*Text provided*:
Rebecca is a smart, sweet, precious, "breath of fresh air" 12-year-old to everyone that meets her. She enjoys dance, art and soccer, and she loves school. She has always had straight A's, and last year she won the Best News Host Award for her school's morning announcements. Over the last year, all of the activities that she loves, she has not been able to enjoy, and some of those qualities that have always shined through about her have become less noticed. It is heart-wrenching that I now see my precious girl in constant pain and unable to get out of bed most days.
When Rebecca was five, she had her first episode of continuous vomiting that lasted for about 24 hours. This continued once per week for several months. She had light, sound, smell and motion sensitivities, as well. We talked to her pediatrician who suggested that we see a gastroenterologist. After many tests including a colonoscopy at the age of six, everything came back normal.
This is Rebecca at six- her kindergarten year when she first started getting sick.
After more research, it was suggested that Rebecca may be suffering from abdominal migraines. Migraines? But her head does not hurt and she is only showing stomach-related illness. We were sent to a neurologist, which confirmed the diagnosis. Her doctor said that abdominal migraines are fairly rare and that in a couple of years they may lead to full head-pain migraines. Within months, the head pain came. The cycle continued every week for five years.
Rebecca's 5th grade Awards
A year and a half ago, the frequency picked up to roughly four or five days a week. The migraines always hit at about 3:00 p.m., just as she got out of school, so it did not interfere with her school schedule most of the time other than experiencing the "migraine hangover" most days at school. Rebecca had to stop playing soccer, quit dance, stop seeing friends after school, and she could no longer participate in any evening family activities.
Over this past summer, the pattern changed. She started to wake with the migraines at about 4:00 a.m., so she was missing a lot of school. After five months of attending school roughly one day per week, we made the choice to withdraw her from the middle school and start virtual school while we stay home to focus on her health. The virtual school work has not been easy, because the screen bothers her and she has a hard time learning by reading the lessons on the computer.

*Work instructions*:
Carry on the account of Rebecca's migraines from its last sentence. The lines that follow the text play no part in what you're asked to do.

*Given records*:
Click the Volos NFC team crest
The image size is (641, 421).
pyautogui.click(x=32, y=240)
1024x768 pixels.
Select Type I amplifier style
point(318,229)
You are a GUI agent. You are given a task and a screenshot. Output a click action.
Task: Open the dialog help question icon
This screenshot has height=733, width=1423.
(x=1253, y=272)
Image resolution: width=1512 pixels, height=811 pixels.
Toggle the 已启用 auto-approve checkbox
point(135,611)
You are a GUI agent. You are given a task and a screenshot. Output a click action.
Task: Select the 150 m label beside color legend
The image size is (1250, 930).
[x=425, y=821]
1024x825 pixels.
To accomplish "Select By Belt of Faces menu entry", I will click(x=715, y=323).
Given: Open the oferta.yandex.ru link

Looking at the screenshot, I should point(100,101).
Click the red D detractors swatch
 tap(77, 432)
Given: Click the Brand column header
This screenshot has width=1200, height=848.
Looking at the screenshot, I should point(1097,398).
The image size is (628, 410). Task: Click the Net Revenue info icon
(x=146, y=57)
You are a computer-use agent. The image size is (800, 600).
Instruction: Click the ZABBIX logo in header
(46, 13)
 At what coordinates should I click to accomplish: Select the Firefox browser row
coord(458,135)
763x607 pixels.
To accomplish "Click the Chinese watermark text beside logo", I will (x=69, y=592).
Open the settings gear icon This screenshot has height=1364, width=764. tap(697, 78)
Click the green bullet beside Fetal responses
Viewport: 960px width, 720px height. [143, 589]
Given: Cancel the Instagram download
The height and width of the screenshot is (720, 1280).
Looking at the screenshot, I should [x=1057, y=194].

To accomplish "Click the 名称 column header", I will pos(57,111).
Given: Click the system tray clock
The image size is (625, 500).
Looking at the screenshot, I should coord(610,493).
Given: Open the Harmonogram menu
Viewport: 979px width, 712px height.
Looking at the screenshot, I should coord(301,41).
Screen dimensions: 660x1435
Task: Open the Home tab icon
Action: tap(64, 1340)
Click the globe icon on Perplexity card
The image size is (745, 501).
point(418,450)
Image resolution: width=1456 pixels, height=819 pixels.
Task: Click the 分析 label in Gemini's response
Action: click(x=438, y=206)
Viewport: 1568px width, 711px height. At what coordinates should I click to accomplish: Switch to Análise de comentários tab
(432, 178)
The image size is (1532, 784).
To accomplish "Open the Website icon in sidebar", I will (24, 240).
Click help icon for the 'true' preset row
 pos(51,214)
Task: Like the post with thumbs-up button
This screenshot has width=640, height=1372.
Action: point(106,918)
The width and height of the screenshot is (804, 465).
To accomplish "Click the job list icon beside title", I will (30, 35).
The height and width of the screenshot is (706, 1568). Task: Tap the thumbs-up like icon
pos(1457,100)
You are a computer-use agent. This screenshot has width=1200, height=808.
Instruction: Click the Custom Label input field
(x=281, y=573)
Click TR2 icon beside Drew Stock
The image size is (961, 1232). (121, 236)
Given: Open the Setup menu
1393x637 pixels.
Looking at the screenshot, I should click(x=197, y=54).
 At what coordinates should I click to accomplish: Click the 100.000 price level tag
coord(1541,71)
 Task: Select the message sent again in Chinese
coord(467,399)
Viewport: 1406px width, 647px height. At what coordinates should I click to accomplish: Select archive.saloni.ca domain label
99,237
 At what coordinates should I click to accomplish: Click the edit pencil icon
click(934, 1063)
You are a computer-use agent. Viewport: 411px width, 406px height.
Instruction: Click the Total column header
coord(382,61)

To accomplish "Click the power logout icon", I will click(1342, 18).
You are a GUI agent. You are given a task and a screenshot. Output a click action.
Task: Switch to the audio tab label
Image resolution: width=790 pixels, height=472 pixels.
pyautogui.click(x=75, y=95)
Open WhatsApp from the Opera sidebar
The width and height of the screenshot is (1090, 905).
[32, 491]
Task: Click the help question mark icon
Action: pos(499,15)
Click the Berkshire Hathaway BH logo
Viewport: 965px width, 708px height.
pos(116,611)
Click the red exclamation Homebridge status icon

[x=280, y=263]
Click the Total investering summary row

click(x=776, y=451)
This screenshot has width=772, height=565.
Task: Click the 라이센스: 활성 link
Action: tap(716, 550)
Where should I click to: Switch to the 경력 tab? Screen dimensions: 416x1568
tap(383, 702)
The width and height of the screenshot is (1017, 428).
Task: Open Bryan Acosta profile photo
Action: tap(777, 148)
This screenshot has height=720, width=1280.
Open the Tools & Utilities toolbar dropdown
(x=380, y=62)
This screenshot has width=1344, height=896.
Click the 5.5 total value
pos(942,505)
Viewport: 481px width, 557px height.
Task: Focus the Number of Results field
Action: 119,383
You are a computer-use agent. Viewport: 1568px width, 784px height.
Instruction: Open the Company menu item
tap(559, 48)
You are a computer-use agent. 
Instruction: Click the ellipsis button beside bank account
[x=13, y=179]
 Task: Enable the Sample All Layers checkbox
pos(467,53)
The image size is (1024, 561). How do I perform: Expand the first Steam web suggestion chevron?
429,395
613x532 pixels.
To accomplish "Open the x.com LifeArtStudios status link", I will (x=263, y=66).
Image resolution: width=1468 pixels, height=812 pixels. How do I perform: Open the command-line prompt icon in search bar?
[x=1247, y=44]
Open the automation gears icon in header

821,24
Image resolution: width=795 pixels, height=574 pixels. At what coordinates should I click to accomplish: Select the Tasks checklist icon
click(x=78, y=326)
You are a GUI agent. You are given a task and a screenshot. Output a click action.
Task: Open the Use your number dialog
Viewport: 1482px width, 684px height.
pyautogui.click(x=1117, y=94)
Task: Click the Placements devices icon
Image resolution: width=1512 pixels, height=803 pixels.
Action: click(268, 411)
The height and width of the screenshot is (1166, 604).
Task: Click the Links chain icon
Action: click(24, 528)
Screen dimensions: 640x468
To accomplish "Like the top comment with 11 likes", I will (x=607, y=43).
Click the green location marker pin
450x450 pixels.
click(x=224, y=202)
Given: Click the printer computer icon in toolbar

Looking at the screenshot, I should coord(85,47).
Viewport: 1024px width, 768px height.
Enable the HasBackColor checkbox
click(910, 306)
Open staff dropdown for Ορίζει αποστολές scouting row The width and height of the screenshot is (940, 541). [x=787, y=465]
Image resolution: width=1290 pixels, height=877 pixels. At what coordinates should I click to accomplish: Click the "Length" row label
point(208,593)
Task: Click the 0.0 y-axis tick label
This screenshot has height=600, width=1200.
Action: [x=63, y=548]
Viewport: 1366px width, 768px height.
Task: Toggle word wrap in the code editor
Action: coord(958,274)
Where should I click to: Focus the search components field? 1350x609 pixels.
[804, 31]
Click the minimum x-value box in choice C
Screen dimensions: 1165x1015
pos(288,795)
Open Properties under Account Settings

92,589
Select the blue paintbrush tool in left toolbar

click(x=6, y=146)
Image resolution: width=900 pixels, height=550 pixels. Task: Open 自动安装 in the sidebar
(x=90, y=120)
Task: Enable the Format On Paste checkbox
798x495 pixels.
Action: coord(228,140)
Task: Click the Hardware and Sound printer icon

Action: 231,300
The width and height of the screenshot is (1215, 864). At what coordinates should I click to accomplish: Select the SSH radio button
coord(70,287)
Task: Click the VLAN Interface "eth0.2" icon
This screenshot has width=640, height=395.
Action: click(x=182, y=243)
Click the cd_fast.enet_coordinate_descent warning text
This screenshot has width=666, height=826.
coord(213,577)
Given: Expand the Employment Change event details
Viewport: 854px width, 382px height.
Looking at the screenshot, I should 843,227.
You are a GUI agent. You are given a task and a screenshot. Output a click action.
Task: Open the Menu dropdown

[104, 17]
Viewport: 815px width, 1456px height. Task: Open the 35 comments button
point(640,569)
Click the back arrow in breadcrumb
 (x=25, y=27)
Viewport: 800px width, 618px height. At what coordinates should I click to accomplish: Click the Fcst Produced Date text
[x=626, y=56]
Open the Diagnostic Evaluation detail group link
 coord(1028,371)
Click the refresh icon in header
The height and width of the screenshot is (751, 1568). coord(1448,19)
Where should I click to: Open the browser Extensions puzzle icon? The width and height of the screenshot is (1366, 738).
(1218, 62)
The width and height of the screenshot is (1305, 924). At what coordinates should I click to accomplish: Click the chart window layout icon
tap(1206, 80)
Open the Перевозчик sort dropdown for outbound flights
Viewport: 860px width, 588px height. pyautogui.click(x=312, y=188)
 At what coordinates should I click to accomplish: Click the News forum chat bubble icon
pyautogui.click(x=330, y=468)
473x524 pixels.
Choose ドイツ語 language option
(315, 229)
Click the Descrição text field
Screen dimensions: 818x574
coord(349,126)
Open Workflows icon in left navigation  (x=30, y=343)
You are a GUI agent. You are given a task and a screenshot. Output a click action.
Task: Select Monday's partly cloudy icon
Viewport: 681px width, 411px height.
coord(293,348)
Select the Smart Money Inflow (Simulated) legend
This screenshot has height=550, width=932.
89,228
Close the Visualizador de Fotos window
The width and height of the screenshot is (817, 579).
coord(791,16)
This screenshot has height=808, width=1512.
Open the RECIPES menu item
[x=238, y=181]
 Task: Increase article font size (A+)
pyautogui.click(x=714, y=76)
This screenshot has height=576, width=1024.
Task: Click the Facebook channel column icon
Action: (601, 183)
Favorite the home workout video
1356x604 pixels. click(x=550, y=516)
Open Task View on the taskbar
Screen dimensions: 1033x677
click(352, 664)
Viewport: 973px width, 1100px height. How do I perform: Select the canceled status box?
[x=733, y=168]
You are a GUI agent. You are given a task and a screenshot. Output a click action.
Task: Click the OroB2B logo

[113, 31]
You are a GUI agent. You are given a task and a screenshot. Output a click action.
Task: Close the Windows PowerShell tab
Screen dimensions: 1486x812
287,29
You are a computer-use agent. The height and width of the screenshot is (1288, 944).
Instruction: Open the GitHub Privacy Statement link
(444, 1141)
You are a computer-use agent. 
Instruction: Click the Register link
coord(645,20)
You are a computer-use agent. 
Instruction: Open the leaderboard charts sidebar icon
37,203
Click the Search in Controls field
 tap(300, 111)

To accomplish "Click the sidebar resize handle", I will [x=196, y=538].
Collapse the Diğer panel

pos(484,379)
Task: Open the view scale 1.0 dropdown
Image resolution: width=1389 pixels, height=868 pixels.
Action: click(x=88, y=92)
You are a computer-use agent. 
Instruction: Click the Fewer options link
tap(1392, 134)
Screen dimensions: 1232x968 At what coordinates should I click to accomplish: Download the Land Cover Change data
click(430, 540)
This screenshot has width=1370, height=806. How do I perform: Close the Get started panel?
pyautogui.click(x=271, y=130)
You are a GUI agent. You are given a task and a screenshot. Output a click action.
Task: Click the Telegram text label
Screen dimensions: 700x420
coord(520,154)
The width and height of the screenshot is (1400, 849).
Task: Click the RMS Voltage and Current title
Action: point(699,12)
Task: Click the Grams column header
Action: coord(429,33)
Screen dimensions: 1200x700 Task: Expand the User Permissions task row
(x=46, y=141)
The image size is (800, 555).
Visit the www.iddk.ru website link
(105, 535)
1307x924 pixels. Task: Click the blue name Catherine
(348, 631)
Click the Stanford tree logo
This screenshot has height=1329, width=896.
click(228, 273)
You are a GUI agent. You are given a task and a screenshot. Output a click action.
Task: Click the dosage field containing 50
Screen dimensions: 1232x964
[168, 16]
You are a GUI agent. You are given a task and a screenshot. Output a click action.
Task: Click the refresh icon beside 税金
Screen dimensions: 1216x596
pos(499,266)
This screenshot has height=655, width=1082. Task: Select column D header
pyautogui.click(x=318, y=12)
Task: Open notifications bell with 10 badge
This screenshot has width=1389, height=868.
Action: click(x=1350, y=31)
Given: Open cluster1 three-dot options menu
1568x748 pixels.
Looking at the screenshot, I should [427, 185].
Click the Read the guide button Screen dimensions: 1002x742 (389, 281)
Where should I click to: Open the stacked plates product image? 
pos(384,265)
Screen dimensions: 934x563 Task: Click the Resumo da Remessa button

*Response to the exercise*:
Rebecca's first day of sixth grade this year, with little sister, Rachel.
For several months now, she never has a break from migraine. She wakes with it and goes to bed with it. Most days she can barely function- unable to play with her three younger siblings that think of her as their little momma. It takes everything she has to go outside for minutes at a time because the light is so blinding. She cannot handle the scent of me cooking, any physical activity, or even talking for more than a few sentences at a time because she gets winded and becomes more sick with increased pain. She is at the point now that she stays at a pain level of between 4 and 9, nearly 24 hours a day. While it is extremely difficult to see Rebecca in constant pain, it is also very hard to see the cognitive effects that the migraines are causing. She cannot focus, she has a hard time reading, and she has a hard time gathering her thoughts and talking about what she is feeling.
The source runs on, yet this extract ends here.